» Task statement: Return each line of the listing that follows in which the string "address" can be found.

=== Begin Enclosure ===

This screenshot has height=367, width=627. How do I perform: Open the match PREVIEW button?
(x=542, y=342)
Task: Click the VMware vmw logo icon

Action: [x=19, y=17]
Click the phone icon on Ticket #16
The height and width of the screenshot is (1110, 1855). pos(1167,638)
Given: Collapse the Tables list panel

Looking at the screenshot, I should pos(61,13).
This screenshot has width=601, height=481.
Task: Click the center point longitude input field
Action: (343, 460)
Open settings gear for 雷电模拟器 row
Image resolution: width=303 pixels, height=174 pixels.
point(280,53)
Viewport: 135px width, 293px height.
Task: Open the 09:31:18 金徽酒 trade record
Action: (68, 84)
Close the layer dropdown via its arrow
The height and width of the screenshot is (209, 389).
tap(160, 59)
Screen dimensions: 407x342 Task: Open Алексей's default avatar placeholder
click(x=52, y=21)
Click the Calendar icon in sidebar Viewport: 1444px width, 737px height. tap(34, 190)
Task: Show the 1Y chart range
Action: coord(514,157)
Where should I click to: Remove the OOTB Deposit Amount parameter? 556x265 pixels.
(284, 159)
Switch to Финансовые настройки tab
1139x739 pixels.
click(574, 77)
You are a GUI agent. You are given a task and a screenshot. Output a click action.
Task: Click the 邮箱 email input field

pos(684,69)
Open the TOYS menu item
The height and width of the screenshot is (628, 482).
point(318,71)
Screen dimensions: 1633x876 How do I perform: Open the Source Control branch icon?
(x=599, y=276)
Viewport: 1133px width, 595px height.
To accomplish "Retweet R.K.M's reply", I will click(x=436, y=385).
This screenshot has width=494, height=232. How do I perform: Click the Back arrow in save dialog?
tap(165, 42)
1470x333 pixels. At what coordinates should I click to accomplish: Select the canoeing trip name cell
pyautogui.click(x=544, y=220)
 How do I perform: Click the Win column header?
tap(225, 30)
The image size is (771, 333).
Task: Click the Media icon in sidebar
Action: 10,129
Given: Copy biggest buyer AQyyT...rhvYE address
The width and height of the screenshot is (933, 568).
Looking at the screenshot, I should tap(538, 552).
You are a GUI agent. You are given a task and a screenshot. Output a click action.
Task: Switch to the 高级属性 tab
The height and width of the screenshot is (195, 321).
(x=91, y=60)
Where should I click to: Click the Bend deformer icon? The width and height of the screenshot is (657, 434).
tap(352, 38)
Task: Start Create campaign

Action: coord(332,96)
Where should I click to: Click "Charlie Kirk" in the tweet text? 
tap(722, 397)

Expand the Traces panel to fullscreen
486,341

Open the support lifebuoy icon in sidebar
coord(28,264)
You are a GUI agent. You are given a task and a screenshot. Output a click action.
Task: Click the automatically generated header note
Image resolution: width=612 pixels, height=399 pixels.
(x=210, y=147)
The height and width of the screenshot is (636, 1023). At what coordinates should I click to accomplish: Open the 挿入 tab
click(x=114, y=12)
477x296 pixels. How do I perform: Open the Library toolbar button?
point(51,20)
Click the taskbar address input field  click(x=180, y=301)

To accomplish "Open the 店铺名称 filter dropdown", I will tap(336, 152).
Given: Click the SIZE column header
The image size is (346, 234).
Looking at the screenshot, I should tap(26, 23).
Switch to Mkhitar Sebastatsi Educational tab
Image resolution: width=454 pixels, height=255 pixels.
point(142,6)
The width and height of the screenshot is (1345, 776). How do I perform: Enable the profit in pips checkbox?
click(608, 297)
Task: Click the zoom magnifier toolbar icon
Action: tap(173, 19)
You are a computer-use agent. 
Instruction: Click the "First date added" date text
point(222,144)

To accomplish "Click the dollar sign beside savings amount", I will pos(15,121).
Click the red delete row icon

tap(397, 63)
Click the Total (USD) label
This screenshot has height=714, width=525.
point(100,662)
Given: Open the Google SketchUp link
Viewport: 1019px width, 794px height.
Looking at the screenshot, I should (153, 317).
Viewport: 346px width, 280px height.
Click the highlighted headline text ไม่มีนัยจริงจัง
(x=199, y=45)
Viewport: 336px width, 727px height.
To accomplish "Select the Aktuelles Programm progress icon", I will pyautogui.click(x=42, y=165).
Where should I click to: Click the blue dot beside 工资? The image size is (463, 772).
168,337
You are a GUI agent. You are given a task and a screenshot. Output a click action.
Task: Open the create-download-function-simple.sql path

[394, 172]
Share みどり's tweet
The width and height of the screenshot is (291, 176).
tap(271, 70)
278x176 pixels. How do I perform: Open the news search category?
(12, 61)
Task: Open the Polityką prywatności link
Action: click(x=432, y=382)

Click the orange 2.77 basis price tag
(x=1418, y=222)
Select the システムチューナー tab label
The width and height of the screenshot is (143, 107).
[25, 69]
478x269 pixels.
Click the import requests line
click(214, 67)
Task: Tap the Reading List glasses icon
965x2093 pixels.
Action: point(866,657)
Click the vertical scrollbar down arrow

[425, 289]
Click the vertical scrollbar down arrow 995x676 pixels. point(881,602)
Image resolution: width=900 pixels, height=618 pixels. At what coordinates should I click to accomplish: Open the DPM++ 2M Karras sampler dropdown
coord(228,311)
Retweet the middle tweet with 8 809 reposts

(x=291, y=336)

=== End Enclosure ===

» Answer below:
Given: Copy biggest buyer AQyyT...rhvYE address
Click the taskbar address input field  click(x=180, y=301)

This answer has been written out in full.